=== Provided material ===
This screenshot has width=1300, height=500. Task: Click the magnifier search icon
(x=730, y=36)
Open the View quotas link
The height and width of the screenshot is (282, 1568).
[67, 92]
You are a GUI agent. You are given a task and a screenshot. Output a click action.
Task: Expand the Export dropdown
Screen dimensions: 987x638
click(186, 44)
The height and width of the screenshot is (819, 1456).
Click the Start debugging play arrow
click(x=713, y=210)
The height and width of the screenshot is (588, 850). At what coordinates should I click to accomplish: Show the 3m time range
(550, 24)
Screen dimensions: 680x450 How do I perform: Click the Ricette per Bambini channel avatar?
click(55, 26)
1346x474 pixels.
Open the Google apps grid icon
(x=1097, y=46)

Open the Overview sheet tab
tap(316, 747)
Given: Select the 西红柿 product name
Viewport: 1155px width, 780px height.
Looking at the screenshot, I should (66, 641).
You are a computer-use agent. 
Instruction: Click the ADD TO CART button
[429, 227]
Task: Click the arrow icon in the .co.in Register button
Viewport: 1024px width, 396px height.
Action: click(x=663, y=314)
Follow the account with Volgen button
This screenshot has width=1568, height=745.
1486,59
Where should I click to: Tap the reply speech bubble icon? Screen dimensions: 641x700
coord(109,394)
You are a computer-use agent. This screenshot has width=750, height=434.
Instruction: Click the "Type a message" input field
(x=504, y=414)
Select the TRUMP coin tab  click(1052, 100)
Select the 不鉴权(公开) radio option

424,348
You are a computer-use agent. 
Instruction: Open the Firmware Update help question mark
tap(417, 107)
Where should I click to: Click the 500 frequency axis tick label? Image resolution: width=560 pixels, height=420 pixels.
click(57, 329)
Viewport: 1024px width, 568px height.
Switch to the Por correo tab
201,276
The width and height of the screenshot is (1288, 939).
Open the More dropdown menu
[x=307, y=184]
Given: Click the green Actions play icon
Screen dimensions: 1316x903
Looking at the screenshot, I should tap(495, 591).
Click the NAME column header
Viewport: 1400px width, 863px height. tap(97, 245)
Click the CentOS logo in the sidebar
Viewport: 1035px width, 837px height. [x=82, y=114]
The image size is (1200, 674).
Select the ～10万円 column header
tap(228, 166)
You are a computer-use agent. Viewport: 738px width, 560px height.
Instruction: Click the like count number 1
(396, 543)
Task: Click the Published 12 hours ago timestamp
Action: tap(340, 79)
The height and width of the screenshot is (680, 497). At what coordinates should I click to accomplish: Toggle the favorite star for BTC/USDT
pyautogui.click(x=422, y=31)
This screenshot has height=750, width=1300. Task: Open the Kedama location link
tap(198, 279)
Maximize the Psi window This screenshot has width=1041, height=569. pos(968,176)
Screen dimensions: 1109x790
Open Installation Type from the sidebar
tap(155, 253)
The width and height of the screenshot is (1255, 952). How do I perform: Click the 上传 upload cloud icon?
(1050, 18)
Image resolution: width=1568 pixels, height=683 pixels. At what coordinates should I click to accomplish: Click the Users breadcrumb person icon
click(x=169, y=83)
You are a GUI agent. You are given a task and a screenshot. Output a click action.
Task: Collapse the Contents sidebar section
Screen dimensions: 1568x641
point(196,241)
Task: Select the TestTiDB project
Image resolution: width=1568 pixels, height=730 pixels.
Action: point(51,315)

=== Description of the task ===
Swap every "sidebar" in the rows above for "side panel", and give all the lines again with nothing else altered.

=== Task response ===
This screenshot has width=1300, height=500. Task: Click the magnifier search icon
(x=730, y=36)
Open the View quotas link
The height and width of the screenshot is (282, 1568).
[67, 92]
You are a GUI agent. You are given a task and a screenshot. Output a click action.
Task: Expand the Export dropdown
Screen dimensions: 987x638
click(186, 44)
The height and width of the screenshot is (819, 1456).
Click the Start debugging play arrow
click(x=713, y=210)
The height and width of the screenshot is (588, 850). At what coordinates should I click to accomplish: Show the 3m time range
(550, 24)
Screen dimensions: 680x450 How do I perform: Click the Ricette per Bambini channel avatar?
click(55, 26)
1346x474 pixels.
Open the Google apps grid icon
(x=1097, y=46)

Open the Overview sheet tab
tap(316, 747)
Given: Select the 西红柿 product name
Viewport: 1155px width, 780px height.
Looking at the screenshot, I should (66, 641).
You are a computer-use agent. 
Instruction: Click the ADD TO CART button
[429, 227]
Task: Click the arrow icon in the .co.in Register button
Viewport: 1024px width, 396px height.
Action: click(x=663, y=314)
Follow the account with Volgen button
This screenshot has width=1568, height=745.
1486,59
Where should I click to: Tap the reply speech bubble icon? Screen dimensions: 641x700
coord(109,394)
You are a computer-use agent. This screenshot has width=750, height=434.
Instruction: Click the "Type a message" input field
(x=504, y=414)
Select the TRUMP coin tab  click(1052, 100)
Select the 不鉴权(公开) radio option

424,348
You are a computer-use agent. 
Instruction: Open the Firmware Update help question mark
tap(417, 107)
Where should I click to: Click the 500 frequency axis tick label? Image resolution: width=560 pixels, height=420 pixels.
click(57, 329)
Viewport: 1024px width, 568px height.
Switch to the Por correo tab
201,276
The width and height of the screenshot is (1288, 939).
Open the More dropdown menu
[x=307, y=184]
Given: Click the green Actions play icon
Screen dimensions: 1316x903
Looking at the screenshot, I should tap(495, 591).
Click the NAME column header
Viewport: 1400px width, 863px height. tap(97, 245)
Click the CentOS logo in the side panel
Viewport: 1035px width, 837px height. [x=82, y=114]
The image size is (1200, 674).
Select the ～10万円 column header
tap(228, 166)
You are a computer-use agent. Viewport: 738px width, 560px height.
Instruction: Click the like count number 1
(396, 543)
Task: Click the Published 12 hours ago timestamp
Action: tap(340, 79)
The height and width of the screenshot is (680, 497). At what coordinates should I click to accomplish: Toggle the favorite star for BTC/USDT
pyautogui.click(x=422, y=31)
This screenshot has height=750, width=1300. Task: Open the Kedama location link
tap(198, 279)
Maximize the Psi window This screenshot has width=1041, height=569. pos(968,176)
Screen dimensions: 1109x790
Open Installation Type from the side panel
tap(155, 253)
The width and height of the screenshot is (1255, 952). How do I perform: Click the 上传 upload cloud icon?
(1050, 18)
Image resolution: width=1568 pixels, height=683 pixels. At what coordinates should I click to accomplish: Click the Users breadcrumb person icon
click(x=169, y=83)
You are a GUI agent. You are given a task and a screenshot. Output a click action.
Task: Collapse the Contents side panel section
Screen dimensions: 1568x641
point(196,241)
Task: Select the TestTiDB project
Image resolution: width=1568 pixels, height=730 pixels.
Action: point(51,315)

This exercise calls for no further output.